━━ DATA RECORDS

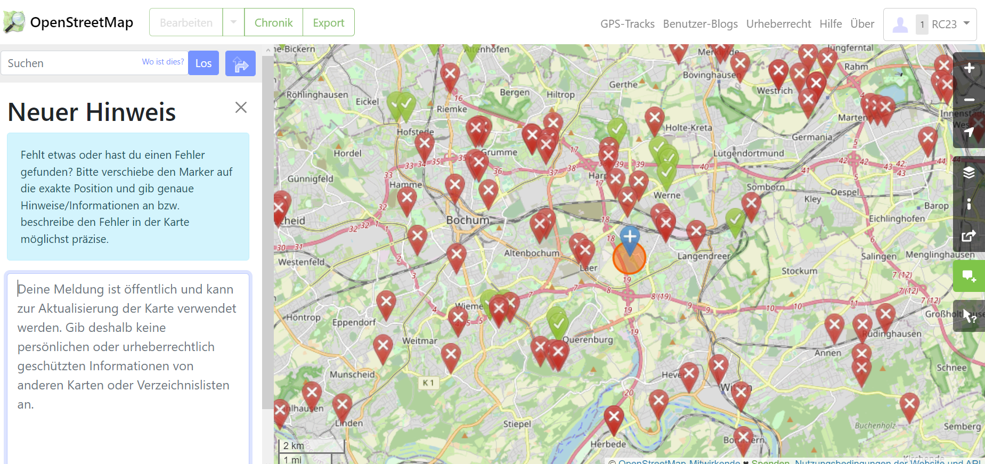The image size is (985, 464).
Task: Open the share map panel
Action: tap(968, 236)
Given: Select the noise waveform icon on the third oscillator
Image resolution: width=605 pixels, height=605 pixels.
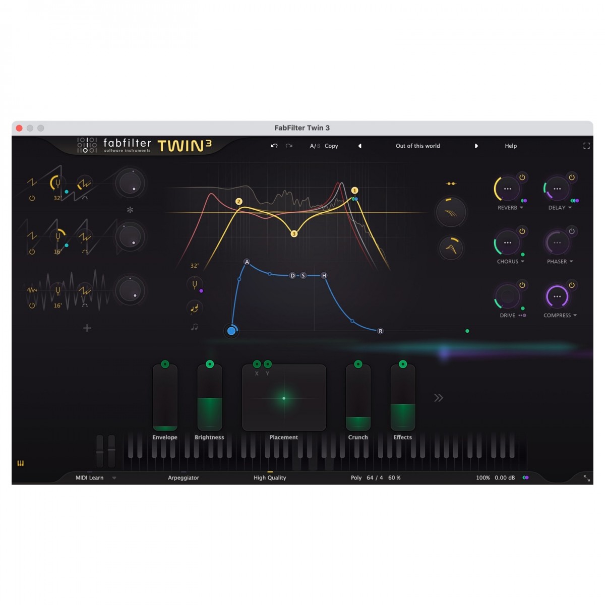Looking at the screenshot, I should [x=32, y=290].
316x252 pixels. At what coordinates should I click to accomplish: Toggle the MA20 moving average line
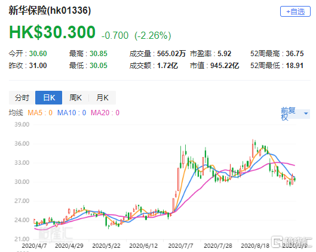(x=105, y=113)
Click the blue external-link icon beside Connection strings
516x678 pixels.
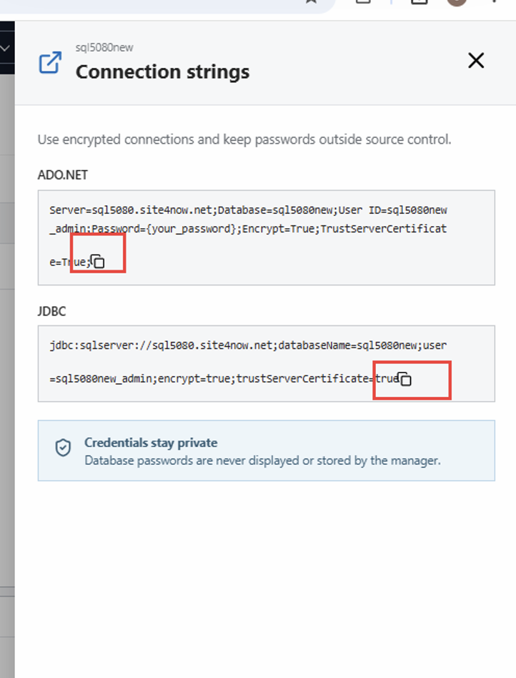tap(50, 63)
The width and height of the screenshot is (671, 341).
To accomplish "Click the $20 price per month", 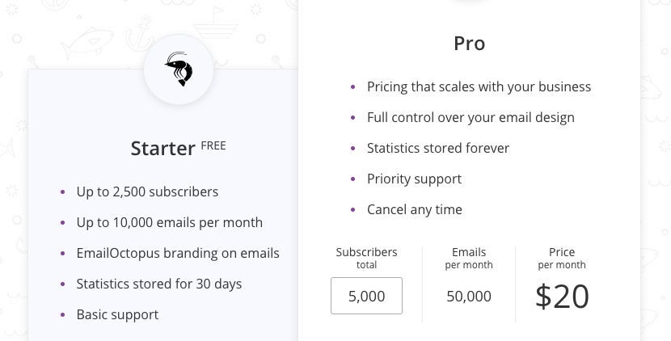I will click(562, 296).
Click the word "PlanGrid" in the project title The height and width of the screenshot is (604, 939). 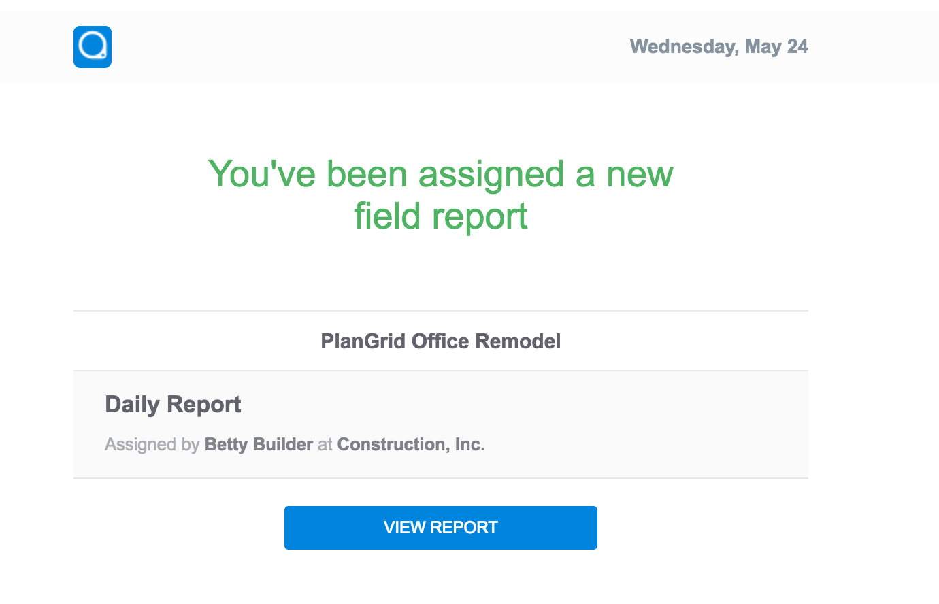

━━━━

WHAT TO WORK ON
Only lines containing the word "icon" should appear in the answer, and every such line from the records above must be there.

FINAL ANSWER
Given: Select the noise waveform icon on the third oscillator
Click the blue external-link icon beside Connection strings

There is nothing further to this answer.